Until recently, Turning Point UK was out of the headlines. Most of the group’s original “influencers” have moved on, some as early as a few weeks after the group’s launch. One of its most prominent team members has left to launch another conservative youth group. Few of those still involved publicly associate themselves with it.

It seems safe to most politically-engaged students to treat Turning Point UK as a declining fringe organisation, perhaps about to splinter. But something has changed. Breaking the earlier promises of its founding influencers, Turning Point UK has launched an “Education Watch,” a campaign to monitor the allegedly huge left-wing bias that corrupts the British education system.

It’s a clear rip-off of its American cousin’s “Professor Watchlist,” another campaign that has publicly named and shamed academics who are, in Turning Point USA’s opinion, hostile to conservatives and biased in their teaching. You could dismiss this move as a troubled organisation pinching its forebear’s ideas in a distressed attempt to stay relevant, but an “Education Watch” is no joke.

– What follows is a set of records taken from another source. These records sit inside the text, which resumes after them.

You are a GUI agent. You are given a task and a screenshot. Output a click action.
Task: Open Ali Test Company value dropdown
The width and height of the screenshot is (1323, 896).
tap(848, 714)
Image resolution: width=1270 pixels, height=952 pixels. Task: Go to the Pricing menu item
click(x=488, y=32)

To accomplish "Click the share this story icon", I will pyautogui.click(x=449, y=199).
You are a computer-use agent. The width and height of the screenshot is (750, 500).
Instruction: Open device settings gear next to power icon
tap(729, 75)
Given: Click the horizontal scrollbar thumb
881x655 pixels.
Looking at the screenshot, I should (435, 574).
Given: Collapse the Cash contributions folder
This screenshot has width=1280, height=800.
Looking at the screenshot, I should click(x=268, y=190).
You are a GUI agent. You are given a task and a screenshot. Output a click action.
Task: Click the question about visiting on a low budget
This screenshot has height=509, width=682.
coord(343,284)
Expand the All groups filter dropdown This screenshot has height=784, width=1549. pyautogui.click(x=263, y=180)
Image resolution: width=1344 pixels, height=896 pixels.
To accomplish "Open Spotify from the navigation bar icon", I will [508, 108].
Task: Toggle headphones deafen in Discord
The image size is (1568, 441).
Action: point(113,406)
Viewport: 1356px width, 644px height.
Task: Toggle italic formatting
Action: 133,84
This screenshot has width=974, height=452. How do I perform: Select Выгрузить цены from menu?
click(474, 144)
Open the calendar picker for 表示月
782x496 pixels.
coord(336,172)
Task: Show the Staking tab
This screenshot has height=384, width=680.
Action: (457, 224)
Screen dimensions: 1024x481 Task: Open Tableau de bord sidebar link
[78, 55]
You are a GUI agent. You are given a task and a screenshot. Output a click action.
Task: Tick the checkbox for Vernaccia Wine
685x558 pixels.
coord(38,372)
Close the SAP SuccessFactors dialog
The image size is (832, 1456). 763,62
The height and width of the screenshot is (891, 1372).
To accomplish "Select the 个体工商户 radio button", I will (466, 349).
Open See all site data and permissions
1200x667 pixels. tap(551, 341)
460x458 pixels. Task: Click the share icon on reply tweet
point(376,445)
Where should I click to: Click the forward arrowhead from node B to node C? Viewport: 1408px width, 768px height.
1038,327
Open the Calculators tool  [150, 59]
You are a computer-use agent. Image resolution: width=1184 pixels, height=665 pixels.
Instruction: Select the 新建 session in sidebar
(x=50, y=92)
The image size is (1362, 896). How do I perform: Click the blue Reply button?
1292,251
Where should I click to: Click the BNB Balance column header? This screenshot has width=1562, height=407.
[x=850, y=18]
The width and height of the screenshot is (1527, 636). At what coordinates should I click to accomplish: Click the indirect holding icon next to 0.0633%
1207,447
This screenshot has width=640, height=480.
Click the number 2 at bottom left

In the USA, the “Professor Watchlist” has caused strife and unrest for numerous academics. American lecturers who are judged to teach with anti-conservative bias have received threats of sexual violence and death. Turning Point USA always denies that its intention is to stoke fear in campus communities. They just want “students, parents, and alumni” to know about the “radical agenda” advanced by some professors. But by naming lecturers, sharing where they work and accusing them of impropriety, they put their reputations and wellbeing at risk.

Turning Point UK’s “Education Watch” is in its infancy and its examples range from the mild to the comical. Even Spiked Online, whose editor has gladly sat down for a casual moan about “wokeness” with a member of the Turning Point UK team, scoffed at the petty “McCarthyism” of the initiative.

Yet we are in the thick of a culture war that some of our most influential politicians do not want to end. This could all get out of hand, especially with Turning Point UK’s penchant for jumping to conclusions.

When Policy Exchange suggests that universities have lost the confidence of the country, programmes like “Education Watch”, which will inevitably be mishandled, could make a big difference in educators’ and students’ lives. For a while, Turning Point UK was the new Activate, a group let down by its own internal battles and silliness. But this could be different.